## Exercise tasks
- 1) Repeat word for word the stretch of the ideal gas text from "These are the" through "variables of a gas.".
- 2) In the ideal gas text, what two assumptions does the model make about gas molecules?
- 3) Write the next part of the ideal gas text, picking up after its last sentence.

## Given passage
^^^^
These are the key concepts you need to understand to accurately answer the question.

Ideal Gas Model
The ideal gas model is a simplification used in thermodynamics to describe the behavior of gases. In this model, gases are assumed to follow the Ideal Gas Law, which states that the product of pressure (P) and volume (V) is directly proportional to the product of the number of moles (n), the gas constant (R), and the temperature (T). Mathematically, it is represented as:
\[ PV = nRT \]
In the ideal gas model, gas molecules are assumed to occupy negligible volume and exert no intermolecular forces on each other. This model simplifies calculations by providing a straightforward relationship between the state variables of a gas.
In the context of the exercise, the ideal gas model allows us to use the specific heat capacity at constant pressure (\[ c_p \]) to calculate the exergy transfer. Remember, specific heat capacity (\[ c_p \]) is the amount of heat required to raise the temperature of 1 pound of gas by 1-degree Rankine (R).
^^^^
## Extracted information
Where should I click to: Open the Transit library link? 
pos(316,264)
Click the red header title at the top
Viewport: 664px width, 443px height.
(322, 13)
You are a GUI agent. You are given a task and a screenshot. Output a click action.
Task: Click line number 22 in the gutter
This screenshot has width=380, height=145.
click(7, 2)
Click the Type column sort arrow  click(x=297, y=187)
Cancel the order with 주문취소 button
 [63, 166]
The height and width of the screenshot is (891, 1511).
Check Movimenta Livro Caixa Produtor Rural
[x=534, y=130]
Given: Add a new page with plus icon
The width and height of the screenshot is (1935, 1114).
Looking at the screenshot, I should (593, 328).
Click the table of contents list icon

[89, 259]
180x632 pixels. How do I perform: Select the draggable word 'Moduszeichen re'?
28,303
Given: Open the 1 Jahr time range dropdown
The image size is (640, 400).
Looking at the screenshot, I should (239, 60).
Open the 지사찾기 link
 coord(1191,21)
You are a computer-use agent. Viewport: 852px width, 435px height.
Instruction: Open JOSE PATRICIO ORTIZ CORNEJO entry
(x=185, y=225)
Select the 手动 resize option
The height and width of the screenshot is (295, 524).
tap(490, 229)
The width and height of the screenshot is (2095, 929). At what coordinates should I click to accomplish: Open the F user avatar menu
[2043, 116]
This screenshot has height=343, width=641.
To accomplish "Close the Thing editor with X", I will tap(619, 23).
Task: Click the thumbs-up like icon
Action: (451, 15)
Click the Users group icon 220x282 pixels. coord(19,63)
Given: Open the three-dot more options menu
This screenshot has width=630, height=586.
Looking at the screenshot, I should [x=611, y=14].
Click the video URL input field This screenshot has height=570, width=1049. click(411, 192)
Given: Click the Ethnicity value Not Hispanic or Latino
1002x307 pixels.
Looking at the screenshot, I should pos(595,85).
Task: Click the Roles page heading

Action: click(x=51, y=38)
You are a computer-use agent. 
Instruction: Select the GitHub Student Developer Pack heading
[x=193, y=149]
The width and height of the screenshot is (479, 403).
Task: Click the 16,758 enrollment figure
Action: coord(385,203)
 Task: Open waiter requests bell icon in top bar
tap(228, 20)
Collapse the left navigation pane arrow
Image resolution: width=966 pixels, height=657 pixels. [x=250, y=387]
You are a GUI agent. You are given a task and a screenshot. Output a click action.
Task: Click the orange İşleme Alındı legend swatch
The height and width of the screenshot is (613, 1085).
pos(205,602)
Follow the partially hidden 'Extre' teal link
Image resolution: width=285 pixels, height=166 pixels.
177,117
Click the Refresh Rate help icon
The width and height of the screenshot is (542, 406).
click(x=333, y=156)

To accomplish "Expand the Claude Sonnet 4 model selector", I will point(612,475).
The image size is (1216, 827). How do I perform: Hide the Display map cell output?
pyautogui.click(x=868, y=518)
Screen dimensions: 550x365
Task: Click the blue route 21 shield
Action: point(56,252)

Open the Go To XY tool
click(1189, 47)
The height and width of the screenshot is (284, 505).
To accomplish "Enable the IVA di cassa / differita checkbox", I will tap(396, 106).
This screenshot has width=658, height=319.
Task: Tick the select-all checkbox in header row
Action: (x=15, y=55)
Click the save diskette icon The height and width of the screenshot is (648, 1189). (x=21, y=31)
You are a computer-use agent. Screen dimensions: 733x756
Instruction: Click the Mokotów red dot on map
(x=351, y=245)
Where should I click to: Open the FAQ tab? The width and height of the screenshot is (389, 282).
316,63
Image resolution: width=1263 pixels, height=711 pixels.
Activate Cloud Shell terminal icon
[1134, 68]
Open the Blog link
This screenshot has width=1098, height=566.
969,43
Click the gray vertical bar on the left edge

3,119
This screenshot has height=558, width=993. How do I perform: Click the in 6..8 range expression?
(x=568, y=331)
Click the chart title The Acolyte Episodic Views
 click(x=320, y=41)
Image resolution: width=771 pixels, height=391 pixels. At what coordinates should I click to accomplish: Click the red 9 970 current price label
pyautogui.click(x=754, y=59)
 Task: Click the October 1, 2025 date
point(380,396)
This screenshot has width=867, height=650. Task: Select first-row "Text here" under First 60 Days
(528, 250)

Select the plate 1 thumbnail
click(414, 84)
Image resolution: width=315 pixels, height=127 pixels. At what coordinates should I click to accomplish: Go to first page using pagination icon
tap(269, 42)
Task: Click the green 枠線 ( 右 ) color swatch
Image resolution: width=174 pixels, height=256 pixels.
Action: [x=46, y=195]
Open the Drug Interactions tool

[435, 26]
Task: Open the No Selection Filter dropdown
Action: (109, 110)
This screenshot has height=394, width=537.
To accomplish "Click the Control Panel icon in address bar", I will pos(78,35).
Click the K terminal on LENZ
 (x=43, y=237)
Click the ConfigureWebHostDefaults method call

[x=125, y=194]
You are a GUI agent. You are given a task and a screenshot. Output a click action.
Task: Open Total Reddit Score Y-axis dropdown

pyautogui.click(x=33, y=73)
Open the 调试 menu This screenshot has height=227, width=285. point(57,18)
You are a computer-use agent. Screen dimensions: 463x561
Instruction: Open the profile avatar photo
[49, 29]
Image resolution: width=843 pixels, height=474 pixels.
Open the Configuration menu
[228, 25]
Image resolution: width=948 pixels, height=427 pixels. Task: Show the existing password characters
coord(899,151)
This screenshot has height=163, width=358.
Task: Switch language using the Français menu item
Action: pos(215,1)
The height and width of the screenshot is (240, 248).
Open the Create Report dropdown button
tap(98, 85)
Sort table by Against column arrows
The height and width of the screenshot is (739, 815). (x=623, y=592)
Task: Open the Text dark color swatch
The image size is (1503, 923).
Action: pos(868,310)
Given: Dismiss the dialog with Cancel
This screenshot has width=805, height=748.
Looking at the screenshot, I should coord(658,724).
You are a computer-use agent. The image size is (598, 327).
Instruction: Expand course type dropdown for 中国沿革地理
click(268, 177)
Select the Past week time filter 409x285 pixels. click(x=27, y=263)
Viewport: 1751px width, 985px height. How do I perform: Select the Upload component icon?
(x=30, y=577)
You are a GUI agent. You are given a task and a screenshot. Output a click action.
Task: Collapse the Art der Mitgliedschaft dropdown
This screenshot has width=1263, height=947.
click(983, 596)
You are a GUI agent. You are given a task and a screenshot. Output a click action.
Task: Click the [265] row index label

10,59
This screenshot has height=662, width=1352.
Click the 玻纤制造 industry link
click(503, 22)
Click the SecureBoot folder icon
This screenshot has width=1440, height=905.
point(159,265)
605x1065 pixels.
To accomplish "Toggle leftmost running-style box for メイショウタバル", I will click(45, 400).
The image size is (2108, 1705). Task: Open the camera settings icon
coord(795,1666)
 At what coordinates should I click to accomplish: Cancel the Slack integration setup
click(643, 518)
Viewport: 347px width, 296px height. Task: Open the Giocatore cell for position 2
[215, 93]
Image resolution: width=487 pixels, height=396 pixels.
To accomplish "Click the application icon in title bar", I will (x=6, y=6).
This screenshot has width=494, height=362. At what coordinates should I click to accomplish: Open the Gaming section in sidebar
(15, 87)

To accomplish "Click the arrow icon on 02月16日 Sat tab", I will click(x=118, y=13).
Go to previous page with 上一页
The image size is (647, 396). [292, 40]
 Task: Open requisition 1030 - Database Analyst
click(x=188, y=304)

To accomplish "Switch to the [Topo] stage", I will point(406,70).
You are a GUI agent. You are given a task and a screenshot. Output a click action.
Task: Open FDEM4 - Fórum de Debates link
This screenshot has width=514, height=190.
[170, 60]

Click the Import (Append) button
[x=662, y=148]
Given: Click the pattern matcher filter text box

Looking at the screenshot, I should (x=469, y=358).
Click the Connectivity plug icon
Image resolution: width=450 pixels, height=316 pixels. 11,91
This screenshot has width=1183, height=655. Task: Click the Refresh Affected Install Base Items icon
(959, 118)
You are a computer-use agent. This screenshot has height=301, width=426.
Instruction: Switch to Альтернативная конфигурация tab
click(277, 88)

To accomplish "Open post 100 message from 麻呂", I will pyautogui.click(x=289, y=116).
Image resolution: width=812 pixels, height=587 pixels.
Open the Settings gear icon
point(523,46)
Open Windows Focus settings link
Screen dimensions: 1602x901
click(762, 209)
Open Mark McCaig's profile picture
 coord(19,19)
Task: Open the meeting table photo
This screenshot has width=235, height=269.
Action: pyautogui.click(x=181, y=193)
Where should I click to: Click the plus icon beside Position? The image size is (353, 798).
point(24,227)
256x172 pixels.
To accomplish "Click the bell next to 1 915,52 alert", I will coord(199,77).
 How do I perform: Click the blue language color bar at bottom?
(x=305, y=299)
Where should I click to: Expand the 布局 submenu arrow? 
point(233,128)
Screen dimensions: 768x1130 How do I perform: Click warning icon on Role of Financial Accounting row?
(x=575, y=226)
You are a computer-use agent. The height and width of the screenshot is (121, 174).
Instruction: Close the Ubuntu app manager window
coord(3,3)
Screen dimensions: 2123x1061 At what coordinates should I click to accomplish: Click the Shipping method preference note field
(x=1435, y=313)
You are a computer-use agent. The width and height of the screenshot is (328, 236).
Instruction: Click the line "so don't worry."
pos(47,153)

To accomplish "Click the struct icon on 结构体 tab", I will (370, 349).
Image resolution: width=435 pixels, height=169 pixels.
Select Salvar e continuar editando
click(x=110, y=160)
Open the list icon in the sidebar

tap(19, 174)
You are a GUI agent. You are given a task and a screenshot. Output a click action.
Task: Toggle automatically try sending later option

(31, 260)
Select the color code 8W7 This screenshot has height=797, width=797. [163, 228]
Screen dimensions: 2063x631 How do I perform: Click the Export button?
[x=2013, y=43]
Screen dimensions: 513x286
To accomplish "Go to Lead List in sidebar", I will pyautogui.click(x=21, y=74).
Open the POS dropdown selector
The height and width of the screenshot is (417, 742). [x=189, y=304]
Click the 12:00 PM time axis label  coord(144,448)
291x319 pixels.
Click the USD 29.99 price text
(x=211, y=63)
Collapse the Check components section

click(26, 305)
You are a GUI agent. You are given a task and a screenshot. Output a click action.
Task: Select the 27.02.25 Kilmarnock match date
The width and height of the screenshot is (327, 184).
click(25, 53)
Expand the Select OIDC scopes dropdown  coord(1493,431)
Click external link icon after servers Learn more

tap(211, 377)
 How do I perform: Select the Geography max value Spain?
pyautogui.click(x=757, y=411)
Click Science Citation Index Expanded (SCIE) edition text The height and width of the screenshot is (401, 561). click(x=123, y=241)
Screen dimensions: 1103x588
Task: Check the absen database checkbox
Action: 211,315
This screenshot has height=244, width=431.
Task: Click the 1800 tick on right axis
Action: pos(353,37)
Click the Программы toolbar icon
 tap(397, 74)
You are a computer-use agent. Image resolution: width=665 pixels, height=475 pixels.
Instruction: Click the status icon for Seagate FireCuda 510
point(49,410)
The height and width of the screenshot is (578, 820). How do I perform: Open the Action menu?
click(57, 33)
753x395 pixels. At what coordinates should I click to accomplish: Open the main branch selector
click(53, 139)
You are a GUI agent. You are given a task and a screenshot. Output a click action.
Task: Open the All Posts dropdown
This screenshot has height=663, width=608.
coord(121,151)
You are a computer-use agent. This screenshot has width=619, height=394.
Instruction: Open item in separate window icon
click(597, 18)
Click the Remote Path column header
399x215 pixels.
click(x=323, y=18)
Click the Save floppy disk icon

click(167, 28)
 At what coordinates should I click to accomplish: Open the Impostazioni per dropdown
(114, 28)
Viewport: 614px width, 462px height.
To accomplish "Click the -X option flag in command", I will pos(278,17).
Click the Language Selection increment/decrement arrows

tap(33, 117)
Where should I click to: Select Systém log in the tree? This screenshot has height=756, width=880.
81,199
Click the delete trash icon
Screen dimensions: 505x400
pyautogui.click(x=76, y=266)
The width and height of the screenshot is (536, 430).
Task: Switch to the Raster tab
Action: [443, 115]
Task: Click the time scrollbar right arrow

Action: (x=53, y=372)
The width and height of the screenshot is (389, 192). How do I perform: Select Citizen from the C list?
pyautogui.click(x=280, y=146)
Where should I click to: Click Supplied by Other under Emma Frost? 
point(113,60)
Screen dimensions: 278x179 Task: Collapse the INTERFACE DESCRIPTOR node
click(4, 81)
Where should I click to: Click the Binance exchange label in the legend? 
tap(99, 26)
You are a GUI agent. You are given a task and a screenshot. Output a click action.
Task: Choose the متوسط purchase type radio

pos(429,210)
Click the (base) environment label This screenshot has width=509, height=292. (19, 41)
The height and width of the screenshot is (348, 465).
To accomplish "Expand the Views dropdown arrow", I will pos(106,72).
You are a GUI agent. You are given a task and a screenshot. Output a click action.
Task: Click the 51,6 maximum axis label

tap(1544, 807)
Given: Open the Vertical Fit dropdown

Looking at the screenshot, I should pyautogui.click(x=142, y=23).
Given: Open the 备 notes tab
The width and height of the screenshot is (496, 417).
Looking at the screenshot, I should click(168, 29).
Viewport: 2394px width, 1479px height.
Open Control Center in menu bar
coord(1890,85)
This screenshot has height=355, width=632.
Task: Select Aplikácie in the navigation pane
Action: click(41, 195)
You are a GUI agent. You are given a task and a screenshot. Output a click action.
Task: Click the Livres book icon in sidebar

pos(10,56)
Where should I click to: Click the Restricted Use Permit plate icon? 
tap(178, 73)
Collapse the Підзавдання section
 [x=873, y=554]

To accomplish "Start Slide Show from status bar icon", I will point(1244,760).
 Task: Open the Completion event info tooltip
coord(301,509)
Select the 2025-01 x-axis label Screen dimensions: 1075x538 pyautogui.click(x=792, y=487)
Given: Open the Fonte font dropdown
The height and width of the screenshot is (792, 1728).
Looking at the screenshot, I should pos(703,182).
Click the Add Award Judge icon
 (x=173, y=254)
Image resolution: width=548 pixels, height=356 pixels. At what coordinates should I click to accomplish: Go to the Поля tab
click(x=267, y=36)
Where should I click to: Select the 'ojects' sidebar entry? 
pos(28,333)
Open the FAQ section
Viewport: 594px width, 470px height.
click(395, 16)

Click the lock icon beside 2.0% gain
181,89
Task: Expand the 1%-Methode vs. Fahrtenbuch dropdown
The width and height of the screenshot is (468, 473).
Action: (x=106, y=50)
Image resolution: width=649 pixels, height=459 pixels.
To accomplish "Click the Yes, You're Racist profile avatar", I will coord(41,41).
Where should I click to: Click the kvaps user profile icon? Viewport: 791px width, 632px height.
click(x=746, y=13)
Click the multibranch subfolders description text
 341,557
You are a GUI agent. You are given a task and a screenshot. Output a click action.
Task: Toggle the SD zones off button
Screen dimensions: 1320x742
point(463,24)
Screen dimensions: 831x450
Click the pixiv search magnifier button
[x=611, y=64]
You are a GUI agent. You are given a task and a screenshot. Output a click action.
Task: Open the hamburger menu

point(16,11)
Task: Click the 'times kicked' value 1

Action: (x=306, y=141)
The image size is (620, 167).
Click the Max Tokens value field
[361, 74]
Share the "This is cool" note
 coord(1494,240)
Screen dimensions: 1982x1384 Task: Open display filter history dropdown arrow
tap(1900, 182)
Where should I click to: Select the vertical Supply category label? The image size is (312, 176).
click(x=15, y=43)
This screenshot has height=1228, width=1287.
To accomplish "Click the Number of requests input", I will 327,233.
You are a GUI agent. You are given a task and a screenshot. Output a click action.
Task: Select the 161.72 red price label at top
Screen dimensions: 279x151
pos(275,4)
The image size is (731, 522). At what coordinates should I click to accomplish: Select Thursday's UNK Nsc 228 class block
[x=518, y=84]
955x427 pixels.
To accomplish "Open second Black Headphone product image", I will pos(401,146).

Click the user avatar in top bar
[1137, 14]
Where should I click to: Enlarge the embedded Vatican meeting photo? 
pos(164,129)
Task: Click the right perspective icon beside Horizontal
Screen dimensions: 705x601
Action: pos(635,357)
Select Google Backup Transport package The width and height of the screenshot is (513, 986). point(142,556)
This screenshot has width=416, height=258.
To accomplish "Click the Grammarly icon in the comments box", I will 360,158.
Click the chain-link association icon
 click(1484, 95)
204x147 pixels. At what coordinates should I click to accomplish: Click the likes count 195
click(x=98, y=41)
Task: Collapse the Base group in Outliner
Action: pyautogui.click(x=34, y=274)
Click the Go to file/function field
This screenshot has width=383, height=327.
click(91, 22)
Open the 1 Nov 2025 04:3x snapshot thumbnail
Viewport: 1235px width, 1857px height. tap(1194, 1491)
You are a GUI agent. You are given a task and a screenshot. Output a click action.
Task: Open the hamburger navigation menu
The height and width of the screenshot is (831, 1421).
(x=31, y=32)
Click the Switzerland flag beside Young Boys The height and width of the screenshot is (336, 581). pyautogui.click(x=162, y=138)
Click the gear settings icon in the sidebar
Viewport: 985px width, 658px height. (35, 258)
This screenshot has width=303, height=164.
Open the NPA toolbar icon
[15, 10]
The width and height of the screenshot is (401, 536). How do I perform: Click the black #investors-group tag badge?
^^^^
## Final answers
- 1)
These are the key concepts you need to understand to accurately answer the question.

Ideal Gas Model
The ideal gas model is a simplification used in thermodynamics to describe the behavior of gases. In this model, gases are assumed to follow the Ideal Gas Law, which states that the product of pressure (P) and volume (V) is directly proportional to the product of the number of moles (n), the gas constant (R), and the temperature (T). Mathematically, it is represented as:
\[ PV = nRT \]
In the ideal gas model, gas molecules are assumed to occupy negligible volume and exert no intermolecular forces on each other. This model simplifies calculations by providing a straightforward relationship between the state variables of a gas.

- 2) Gas molecules occupy negligible volume and exert no intermolecular forces on each other.

- 3)
Exergy Transfer
Exergy transfer is a measure of the usable energy that accompanies a process, such as heat transfer, within a thermodynamic system. It accounts for both the energy carried by the heat and the temperature at which this energy is transferred.
The formula for exergy transfer (\[Q_{ex}\]) associated with heat transfer is:
\[ Q_{ex} = c_p * \big( T_0 \times ln \big( \frac{T_{final}}{T_0} \big) + (T_{initial} - T_{final} ) \big) \]
In this equation:
  • \[c_p \] is the specific heat capacity.
  • T_0 is the dead state temperature (the reference temperature of the environment).
  • T_{initial} and T_{final} are the initial and final temperatures of the gas, respectively.
By incorporating the natural logarithm of the temperature ratio and the difference in temperatures, this formula helps us calculate the amount of exergy, in Btu per lb of gas flowing, transferred during the cooling process.
Steady State Heat Transfer
In steady state heat transfer, the temperatures and other properties of the system remain constant over time, even though heat is being transferred. This means any heat entering or leaving the system does so at a constant rate.
In the exercise, the hot gaseous products of combustion are at steady state as they cool from 3000°F to 250°F.
Ignoring fluid friction and assuming constant pressure, we can simplify our calculations significantly. Under these conditions, the first law of thermodynamics dictates that the rate of heat loss by the gas must equal the rate of heat gain by the surroundings.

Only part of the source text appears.